Amerikanerin, bürgerlich, geschieden, Geliebte eines Prinzen - gab es das nicht schon mal? Die Beziehung von Prinz Harry und Meghan Markle hat Aufsehen erregt. Doch vor 80 Jahren war der Fall Wallis Simpson ein echter Skandal. Wegen ihr dankte König Edward VIII. sogar ab.

Von Uli Hesse, dpa 10.12.2016, 07:01

London (dpa) - 1936 war ein ganz besonderes Jahr für die britische Monarchie. Anfang des Jahres, am 20. Januar, wurde der Playboy und britische Thronfolger Edward, genannt David (1894-1972), zum König von Großbritannien und Nordirland gekrönt.

Keine elf Monate später, am 10. Dezember, dankte Edward VIII. schon wieder ab. Und alles wegen "dieser Frau", wie seine Mutter Queen Mary die Geliebte seines Sohnes nannte: Wallis Simpson (1896-1986). Der damals 41 Jahre alte König verzehrte sich nach ihr. Ein unerhörter Skandal: Wallis war nicht nur bürgerlich, sondern überdies Amerikanerin und zweimal geschieden.

Edward - blond, extravagant, charmant - hatte sie fünf Jahre zuvor auf einer Party im Wochenendhaus seiner damaligen verheirateten Mätresse kennengelernt, Lady Thelma Furness. Er verfiel der verführerischen Amerikanerin aus Baltimore, obwohl sie mit ihrer tiefen Stimme und direkten Art keine konventionelle Schönheit war. In einem seiner täglichen Briefe schrieb er: "Ich liebe dich jede Minute mehr und keine Schwierigkeiten können unser ultimatives Glück verhindern."

Sie hatten darüber hinaus einiges gemeinsam. So überboten sich beide in ihren extremen Diäten - Edward aß manchmal nur eine Apfelsine pro Tag, während Wallis Simpson Essen durch Whiskey und Wasser ersetzte. Sie war damals noch mit dem erstaunlich toleranten Ernest Simpson verheiratet, der dem Techtelmechtel jahrelang zusah: Der Thronfolger und begehrteste Junggeselle der Insel schenkte seiner Geliebten Juwelen von Cartier und entführte sie nach Kitzbühel zum Skifahren.

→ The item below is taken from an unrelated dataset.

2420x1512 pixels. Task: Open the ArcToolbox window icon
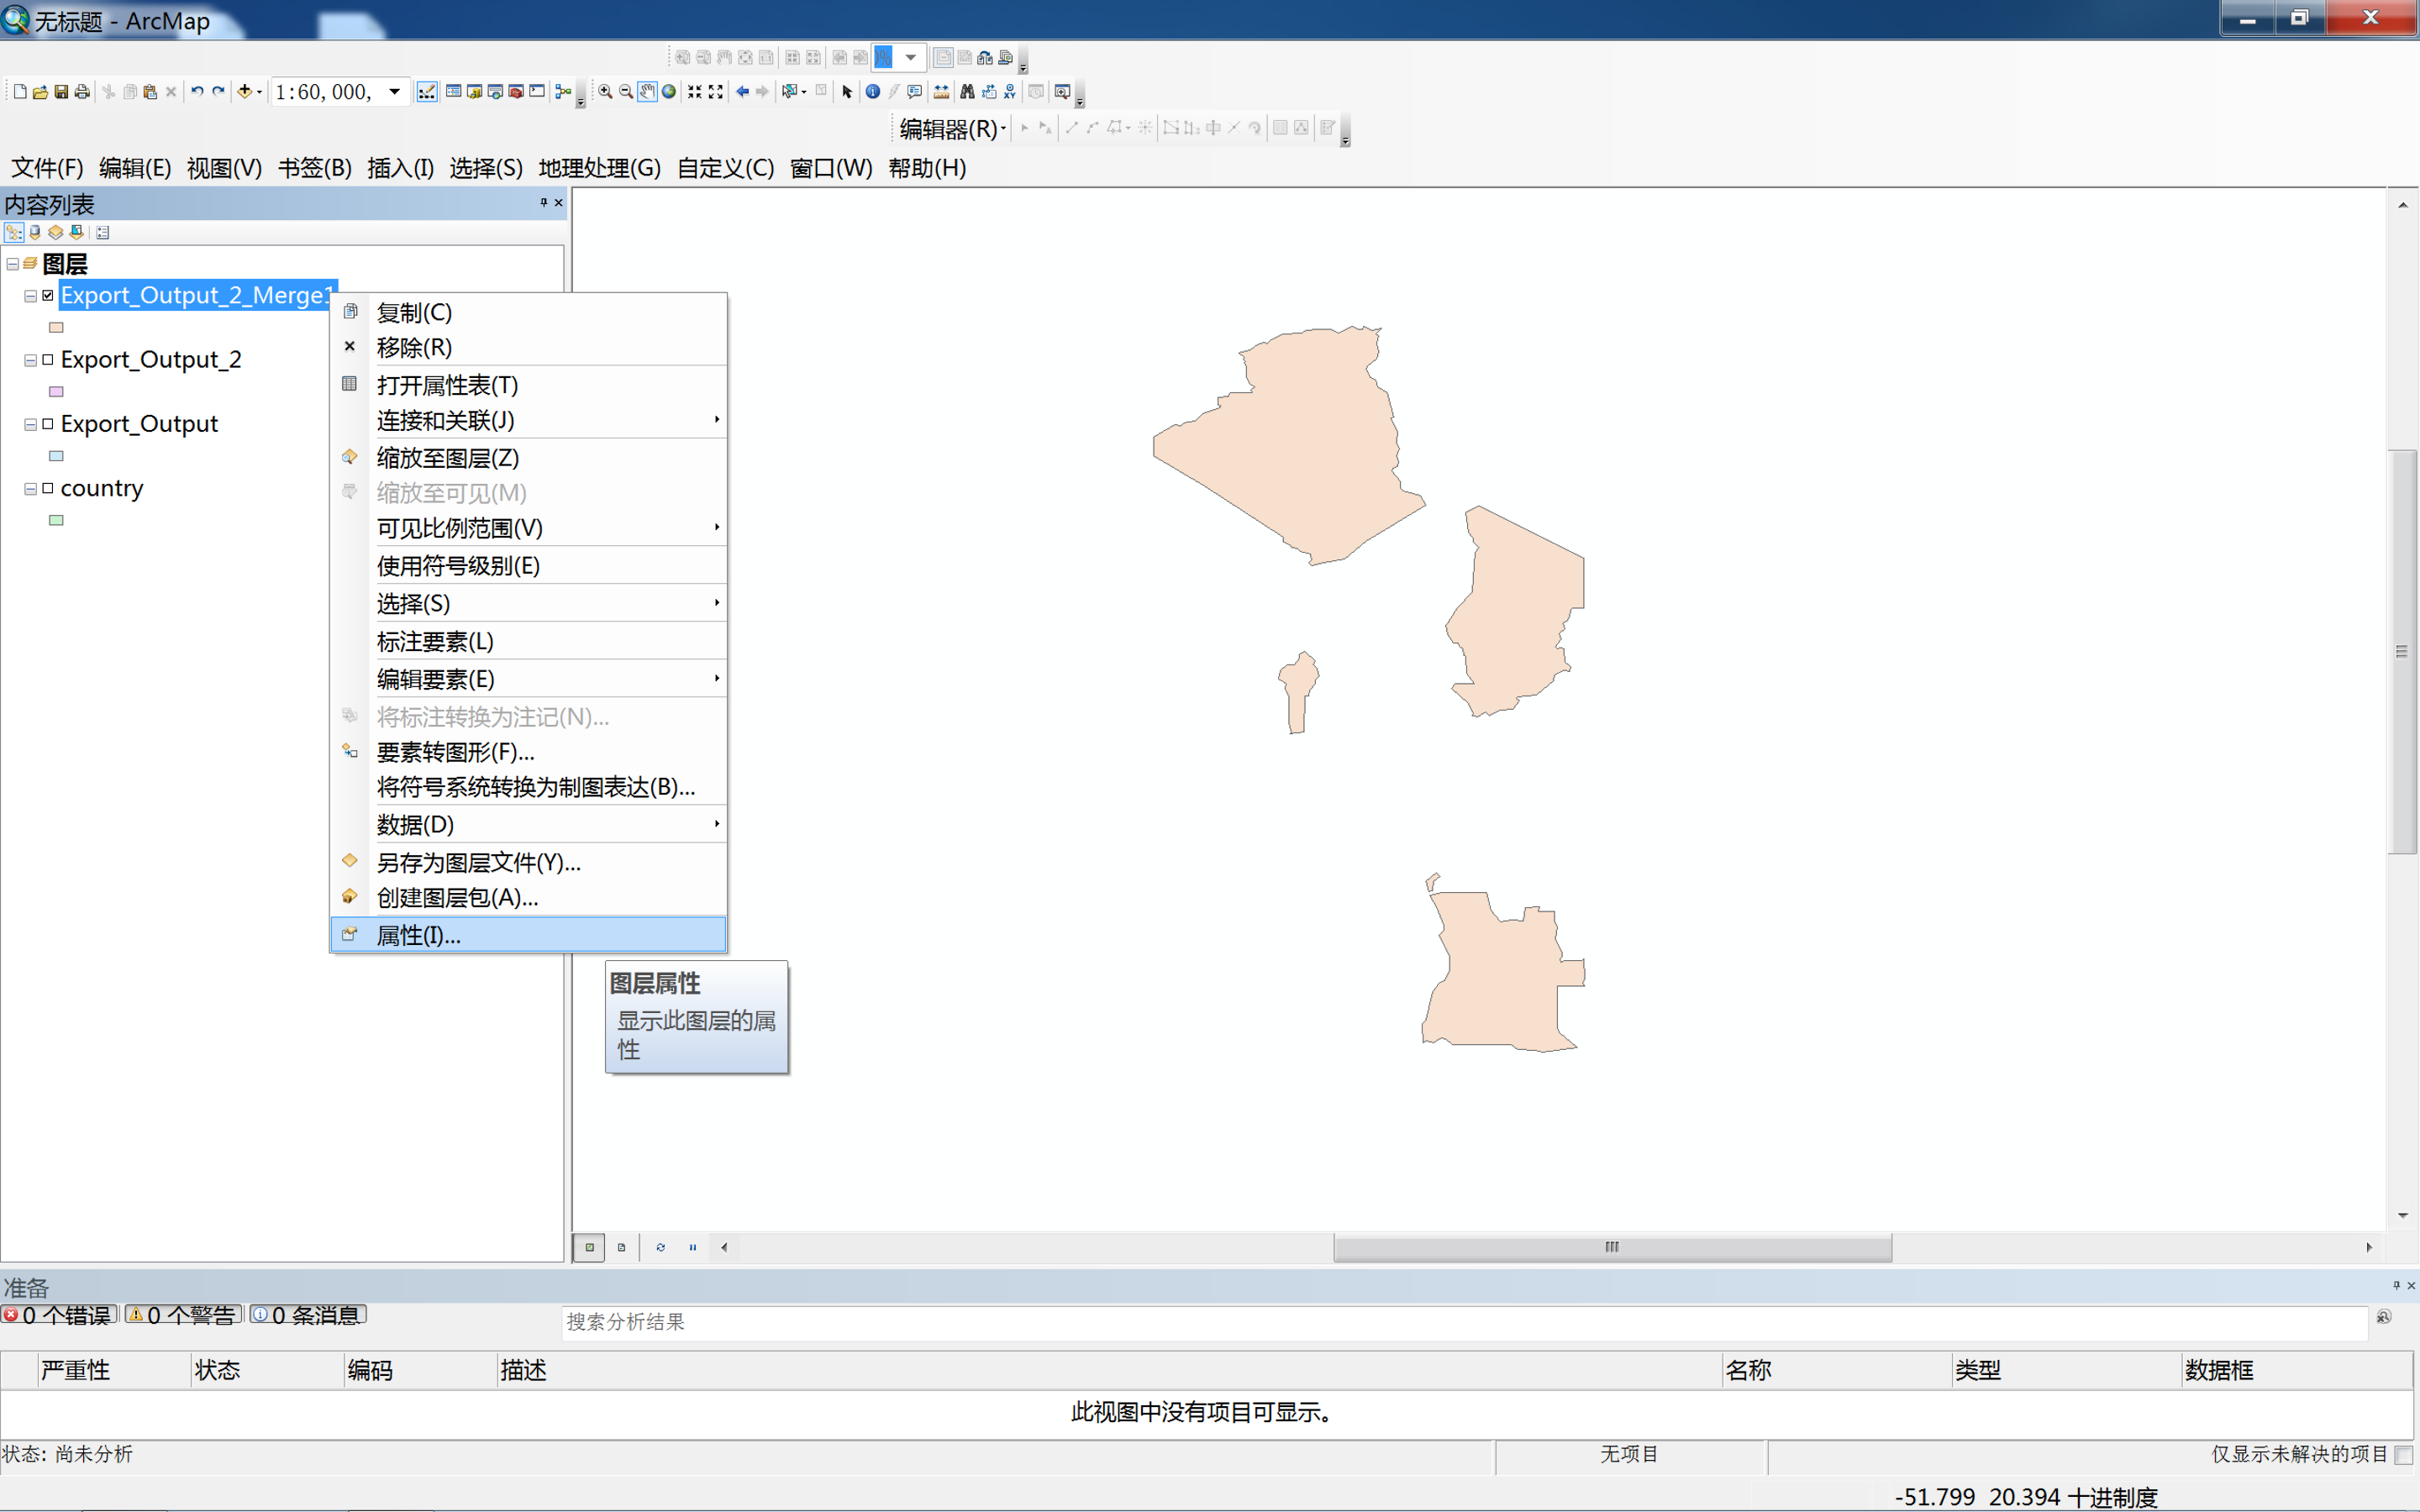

Edwards Familie hoffte, dass ihn die Krönung und die königlichen Pflichten zur Vernunft bringen würden: Erst eine standesgemäße Ehe mit einer Adeligen, dann der obligatorische Stammhalter. Doch Edward VIII. hatte andere Pläne. Egal wie staatstragend die Verpflichtung, Wallis kam immer zuerst.

Ihre Biografin Anne Sebba glaubt allerdings, dass die Affäre für Wallis lange Zeit nur ein Spiel war und sie niemals "ihren geduldigen Ehemann für den König von England austauschen wollte". Doch wenn Wallis versuchte, Edward zu verlassen, drohte er ihr, "er würde sich entweder umbringen oder ihr bis ans Ende der Welt folgen".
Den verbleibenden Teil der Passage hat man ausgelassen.